To replicate this result you can download the Excel spreadsheet here: Example9_3






Summary of Learning Objectives

  1. By following financial flows and shadow prices we can identify the various stakeholders impacted by a policy or project.
  2. We can disaggregate the result from the social CBA to identify who wins and who loses from a policy. When we aggregate the result from the disaggregation, we should attain the same result of the social CBA.
  3. We can calculate the benefits and costs for the disaggregated CBA by looking at the differences between the market prices and shadow prices, along with financial flows (such as taxes, subsidies, and loan repayments to lenders).

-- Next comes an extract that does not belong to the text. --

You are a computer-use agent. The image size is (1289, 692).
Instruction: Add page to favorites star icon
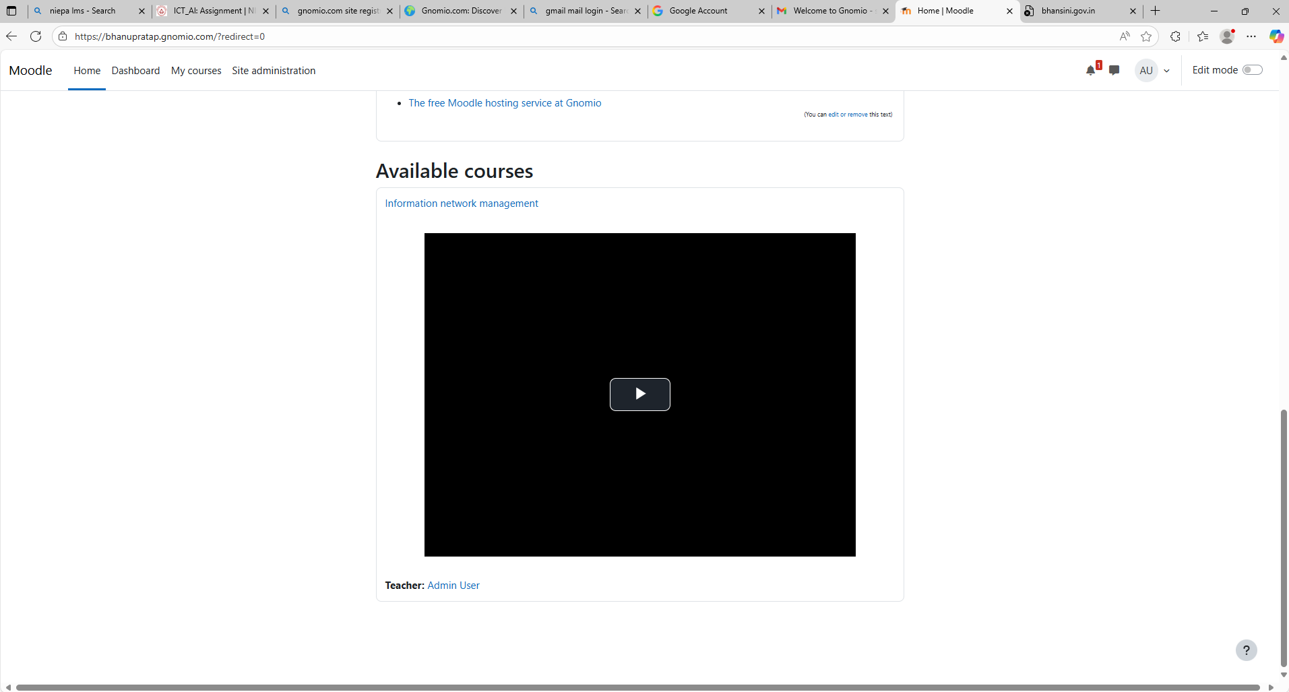tap(1146, 36)
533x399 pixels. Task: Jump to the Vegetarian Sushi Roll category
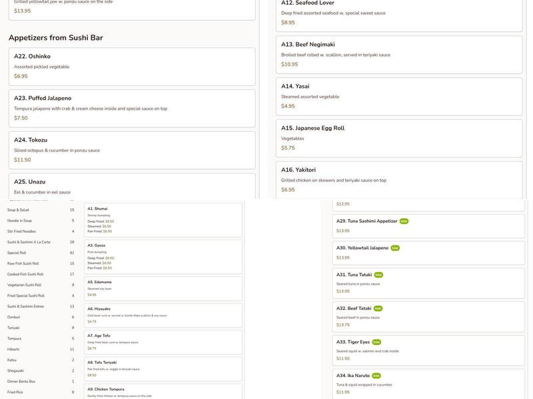tap(24, 285)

OECD (2018), Cost-Benefit Analysis and the Environment: Further Developments and Policy Use, OECD Publishing, Paris,

Weisbach, D. A. (2015). Distributionally Weighted Cost–Benefit Analysis: Welfare Economics Meets Organizational Design. Journal of Legal Analysis7(1), 151-182.

  1. Unweighted CBA can produce a decision that may reduce the social welfare, whereas if distributional weights are used the same policy may increase social welfare (Weisbach, 2015).  However, the use of distributional weights is outside the realm of what is covered here.